Submitted Bug reports:
Numpy and Python are in a standoff, for now the operation returns a scalar, but in the future it may change.
https://github.com/numpy/numpy/issues/6784
https://github.com/pandas-dev/pandas/issues/7830
Two workaround solutions:
Either lockdown your version of python and numpy, ignore the warnings and expect the behavior to not change, or convert both left and right operands of ==
and in
to be from a numpy type or primitive python numeric type.
Suppress the warning globally:
import warnings
import numpy as np
warnings.simplefilter(action='ignore', category=FutureWarning)
print('x' in np.arange(5)) #returns False, without Warning
Suppress the warning on a line by line basis.
import warnings
import numpy as np
with warnings.catch_warnings():
warnings.simplefilter(action='ignore', category=FutureWarning)

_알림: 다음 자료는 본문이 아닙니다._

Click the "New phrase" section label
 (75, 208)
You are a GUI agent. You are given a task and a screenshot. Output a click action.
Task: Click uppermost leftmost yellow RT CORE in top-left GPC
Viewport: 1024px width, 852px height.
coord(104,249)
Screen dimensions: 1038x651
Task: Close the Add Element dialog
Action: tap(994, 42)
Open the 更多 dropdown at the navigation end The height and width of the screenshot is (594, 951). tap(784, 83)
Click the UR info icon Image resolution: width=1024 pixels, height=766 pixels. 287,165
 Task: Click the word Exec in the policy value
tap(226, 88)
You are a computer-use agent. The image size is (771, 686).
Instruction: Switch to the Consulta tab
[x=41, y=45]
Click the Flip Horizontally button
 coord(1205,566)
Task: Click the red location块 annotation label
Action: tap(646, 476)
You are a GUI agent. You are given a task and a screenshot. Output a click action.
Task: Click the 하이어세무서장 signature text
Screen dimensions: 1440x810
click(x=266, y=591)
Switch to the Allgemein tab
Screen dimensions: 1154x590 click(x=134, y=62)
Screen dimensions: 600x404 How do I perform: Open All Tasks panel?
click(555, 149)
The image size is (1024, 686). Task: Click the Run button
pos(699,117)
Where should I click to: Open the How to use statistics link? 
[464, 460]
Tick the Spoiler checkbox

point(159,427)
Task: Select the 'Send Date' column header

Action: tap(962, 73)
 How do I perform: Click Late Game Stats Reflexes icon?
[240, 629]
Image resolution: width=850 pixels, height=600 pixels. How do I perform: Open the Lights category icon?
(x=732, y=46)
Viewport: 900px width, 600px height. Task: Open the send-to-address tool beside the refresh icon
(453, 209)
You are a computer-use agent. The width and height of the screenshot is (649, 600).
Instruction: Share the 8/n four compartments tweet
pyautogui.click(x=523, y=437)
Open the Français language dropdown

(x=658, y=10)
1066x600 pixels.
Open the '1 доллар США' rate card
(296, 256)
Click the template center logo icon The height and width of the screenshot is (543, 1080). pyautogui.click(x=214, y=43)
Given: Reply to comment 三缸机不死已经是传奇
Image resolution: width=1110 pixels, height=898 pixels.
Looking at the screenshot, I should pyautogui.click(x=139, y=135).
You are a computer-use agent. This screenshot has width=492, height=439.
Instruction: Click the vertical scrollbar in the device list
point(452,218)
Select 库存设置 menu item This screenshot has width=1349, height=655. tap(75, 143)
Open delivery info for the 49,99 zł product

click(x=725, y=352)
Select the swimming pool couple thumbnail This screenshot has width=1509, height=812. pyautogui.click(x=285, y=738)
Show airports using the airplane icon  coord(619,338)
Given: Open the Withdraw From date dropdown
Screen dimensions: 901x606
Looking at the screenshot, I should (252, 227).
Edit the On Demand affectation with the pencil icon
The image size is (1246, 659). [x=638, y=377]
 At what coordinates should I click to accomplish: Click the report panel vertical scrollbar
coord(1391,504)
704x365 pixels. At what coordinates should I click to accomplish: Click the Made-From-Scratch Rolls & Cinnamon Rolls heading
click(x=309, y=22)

print('x' in np.arange(2)) #returns False, warning is suppressed
print('x' in np.arange(10)) #returns False, Throws FutureWarning
Just suppress the warning by name, then put a loud comment next to it mentioning the current version of python and numpy, saying this code is brittle and requires these versions and put a link to here. Kick the can down the road.
TLDR: pandas
are Jedi; numpy
are the hutts; and python
is the galactic empire. https://youtu.be/OZczsiCfQQk?t=3
답변
I get the same error when I try to set the index_col
reading a file into a Panda
‘s data-frame:
df = pd.read_csv('my_file.tsv', sep='\t', header=0, index_col=['0']) ## or same with the following
df = pd.read_csv('my_file.tsv', sep='\t', header=0, index_col=[0])
I have never encountered such an error previously. I still am trying to figure out the reason behind this (using @Eric Leschinski explanation and others).
Anyhow, the following approach solves the problem for now until I figure the reason out:
df = pd.read_csv('my_file.tsv', sep='\t', header=0) ## not setting the index_col
df.set_index(['0'], inplace=True)
I will update this as soon as I figure out the reason for such behavior.
답변
My experience to the same warning message was caused by TypeError.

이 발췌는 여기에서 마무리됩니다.